» Task brief
From the data below, set down exactly the lines between the one holding "Political Ad Registry (112, 2491)" and the one holding "Noovomoi.ca", inclusive, and no others.

Collection entries
*** Block opens ***

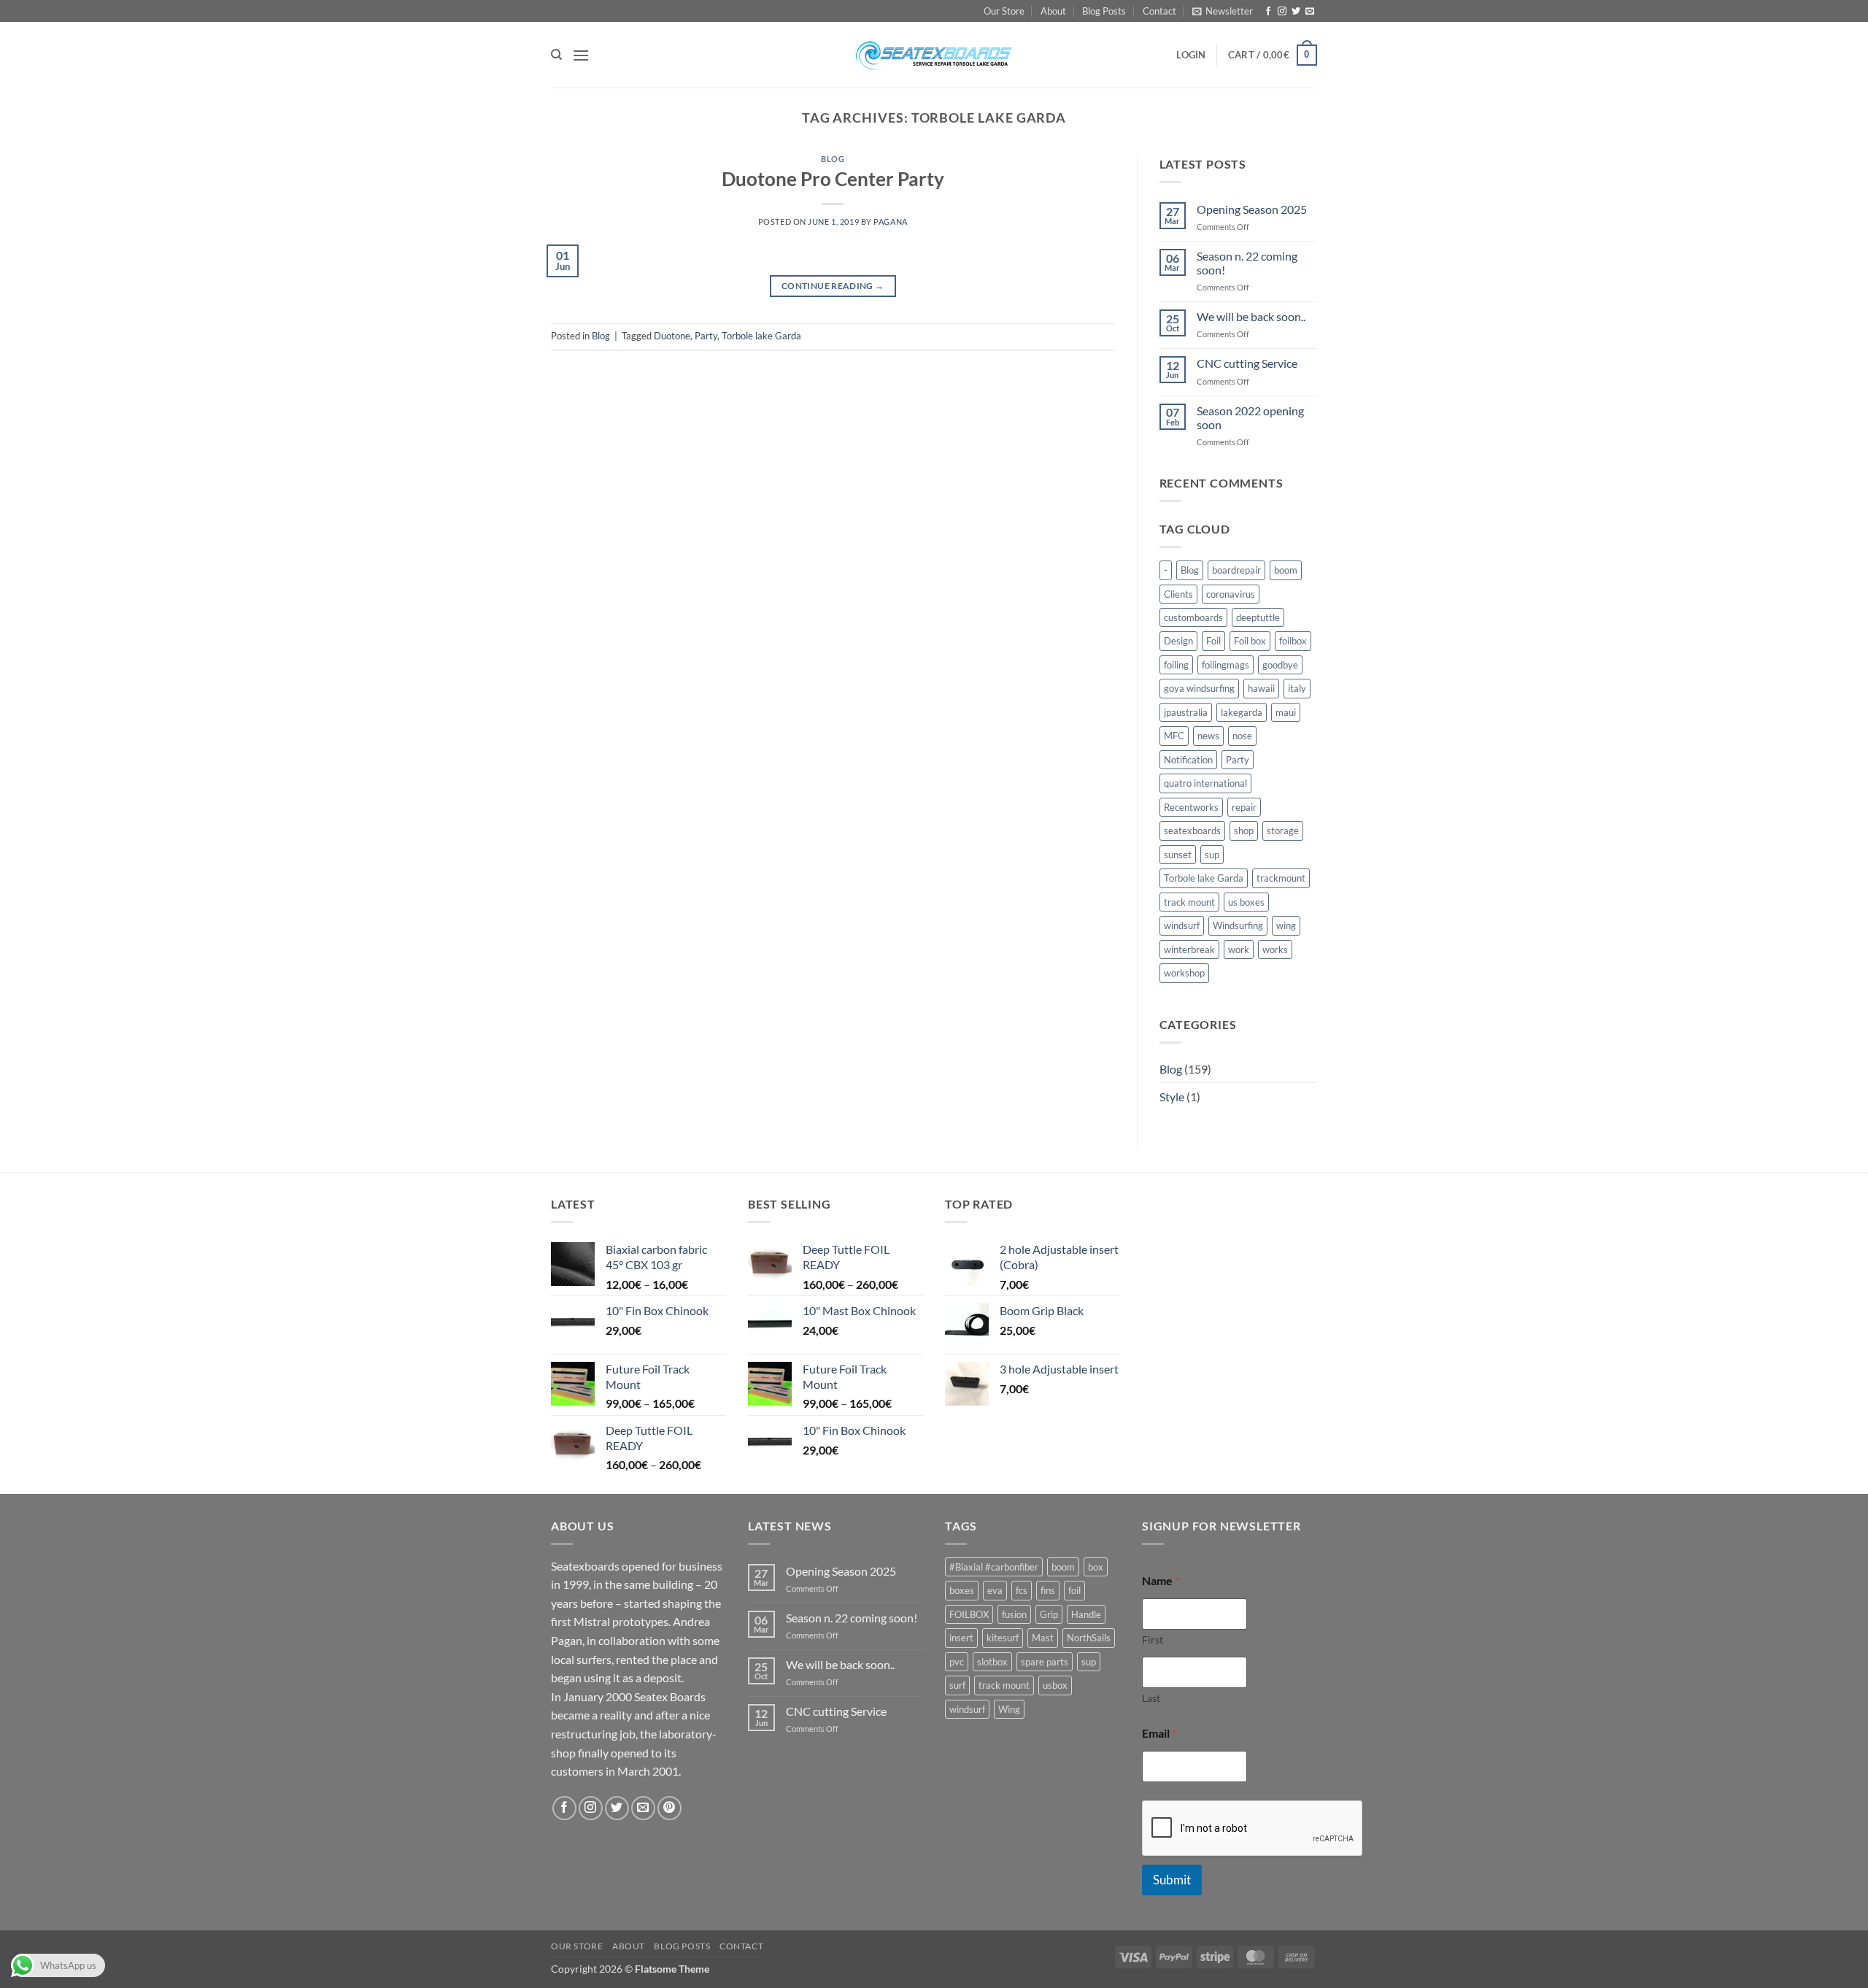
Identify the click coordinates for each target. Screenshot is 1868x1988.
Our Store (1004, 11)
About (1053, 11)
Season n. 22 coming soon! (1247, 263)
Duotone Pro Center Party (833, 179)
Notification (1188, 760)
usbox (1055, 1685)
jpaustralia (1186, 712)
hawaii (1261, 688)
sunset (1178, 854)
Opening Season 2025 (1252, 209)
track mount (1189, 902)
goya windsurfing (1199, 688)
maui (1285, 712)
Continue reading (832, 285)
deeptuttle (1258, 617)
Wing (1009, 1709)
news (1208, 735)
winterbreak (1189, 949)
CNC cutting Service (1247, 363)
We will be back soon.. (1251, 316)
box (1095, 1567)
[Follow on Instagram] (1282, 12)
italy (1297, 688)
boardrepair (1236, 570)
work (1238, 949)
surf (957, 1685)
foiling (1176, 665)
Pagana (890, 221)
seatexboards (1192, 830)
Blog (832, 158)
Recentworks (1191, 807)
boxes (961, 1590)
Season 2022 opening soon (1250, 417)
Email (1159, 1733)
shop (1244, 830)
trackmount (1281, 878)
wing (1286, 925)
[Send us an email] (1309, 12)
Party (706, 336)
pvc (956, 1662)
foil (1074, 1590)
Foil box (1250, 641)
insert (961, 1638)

*** Block closes ***
*** Block opens ***

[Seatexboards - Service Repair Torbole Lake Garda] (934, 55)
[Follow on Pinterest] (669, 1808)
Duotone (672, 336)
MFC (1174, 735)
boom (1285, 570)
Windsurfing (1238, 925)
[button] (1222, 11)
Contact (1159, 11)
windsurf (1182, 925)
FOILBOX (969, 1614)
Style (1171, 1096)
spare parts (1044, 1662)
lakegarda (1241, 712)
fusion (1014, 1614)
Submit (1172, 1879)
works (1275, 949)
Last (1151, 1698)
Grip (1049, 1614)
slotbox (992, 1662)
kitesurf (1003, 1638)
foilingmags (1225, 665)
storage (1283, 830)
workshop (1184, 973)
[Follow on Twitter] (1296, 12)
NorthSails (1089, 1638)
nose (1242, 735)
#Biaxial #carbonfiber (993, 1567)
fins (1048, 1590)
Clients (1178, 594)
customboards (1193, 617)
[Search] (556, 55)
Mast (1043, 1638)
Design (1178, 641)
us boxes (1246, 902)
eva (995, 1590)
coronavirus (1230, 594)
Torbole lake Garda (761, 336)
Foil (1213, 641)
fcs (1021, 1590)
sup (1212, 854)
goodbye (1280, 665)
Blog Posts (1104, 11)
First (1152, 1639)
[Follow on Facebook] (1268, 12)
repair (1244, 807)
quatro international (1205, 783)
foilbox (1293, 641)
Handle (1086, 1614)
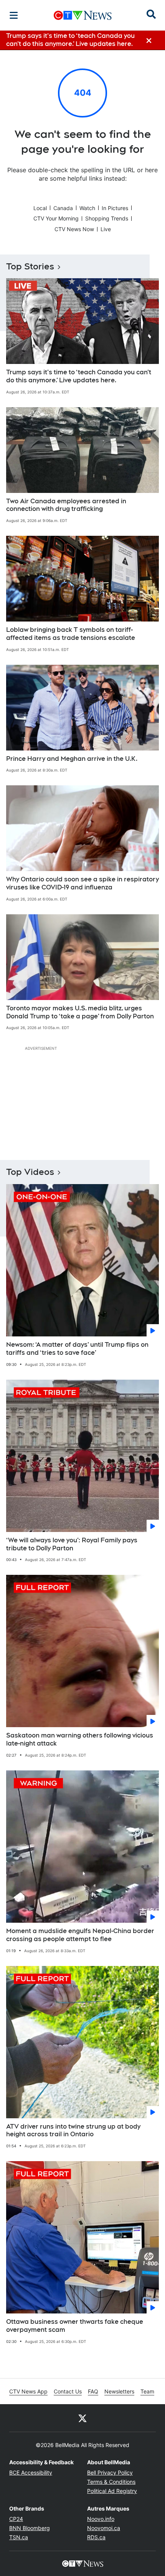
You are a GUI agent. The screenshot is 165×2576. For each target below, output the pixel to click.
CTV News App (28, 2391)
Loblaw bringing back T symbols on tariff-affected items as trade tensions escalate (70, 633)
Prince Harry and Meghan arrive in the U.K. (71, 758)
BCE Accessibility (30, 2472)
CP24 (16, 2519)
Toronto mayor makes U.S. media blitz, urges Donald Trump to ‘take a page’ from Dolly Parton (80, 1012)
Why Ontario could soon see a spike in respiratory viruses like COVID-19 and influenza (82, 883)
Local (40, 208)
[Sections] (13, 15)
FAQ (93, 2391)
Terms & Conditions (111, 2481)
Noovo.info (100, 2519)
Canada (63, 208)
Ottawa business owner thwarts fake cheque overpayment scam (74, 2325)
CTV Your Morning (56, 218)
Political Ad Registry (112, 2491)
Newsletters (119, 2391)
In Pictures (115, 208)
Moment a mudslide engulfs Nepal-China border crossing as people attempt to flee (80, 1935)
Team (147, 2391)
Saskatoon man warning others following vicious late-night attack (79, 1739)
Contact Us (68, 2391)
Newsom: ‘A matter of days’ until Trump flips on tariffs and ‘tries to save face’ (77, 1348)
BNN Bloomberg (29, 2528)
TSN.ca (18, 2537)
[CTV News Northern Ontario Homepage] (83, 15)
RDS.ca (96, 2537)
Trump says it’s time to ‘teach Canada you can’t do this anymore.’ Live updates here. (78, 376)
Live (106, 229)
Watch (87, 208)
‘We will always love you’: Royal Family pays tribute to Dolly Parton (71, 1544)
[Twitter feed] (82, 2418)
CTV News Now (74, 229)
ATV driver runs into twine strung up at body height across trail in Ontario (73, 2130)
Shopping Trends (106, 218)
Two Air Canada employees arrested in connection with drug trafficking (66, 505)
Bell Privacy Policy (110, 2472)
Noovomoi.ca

*** Block closes ***

» Exercise answer
Political Ad Registry (112, 2491)
Newsletters (119, 2391)
In Pictures (115, 208)
Moment a mudslide engulfs Nepal-China border crossing as people attempt to flee (80, 1935)
Team (147, 2391)
Saskatoon man warning others following vicious late-night attack (79, 1739)
Contact Us (68, 2391)
Newsom: ‘A matter of days’ until Trump flips on tariffs and ‘tries to save face’ (77, 1348)
BNN Bloomberg (29, 2528)
TSN.ca (18, 2537)
[CTV News Northern Ontario Homepage] (83, 15)
RDS.ca (96, 2537)
Trump says it’s time to ‘teach Canada you can’t do this anymore.’ Live updates here. (78, 376)
Live (106, 229)
Watch (87, 208)
‘We will always love you’: Royal Family pays tribute to Dolly Parton (71, 1544)
[Twitter feed] (82, 2418)
CTV News Now (74, 229)
ATV driver runs into twine strung up at body height across trail in Ontario (73, 2130)
Shopping Trends (106, 218)
Two Air Canada employees arrested in connection with drug trafficking (66, 505)
Bell Privacy Policy (110, 2472)
Noovomoi.ca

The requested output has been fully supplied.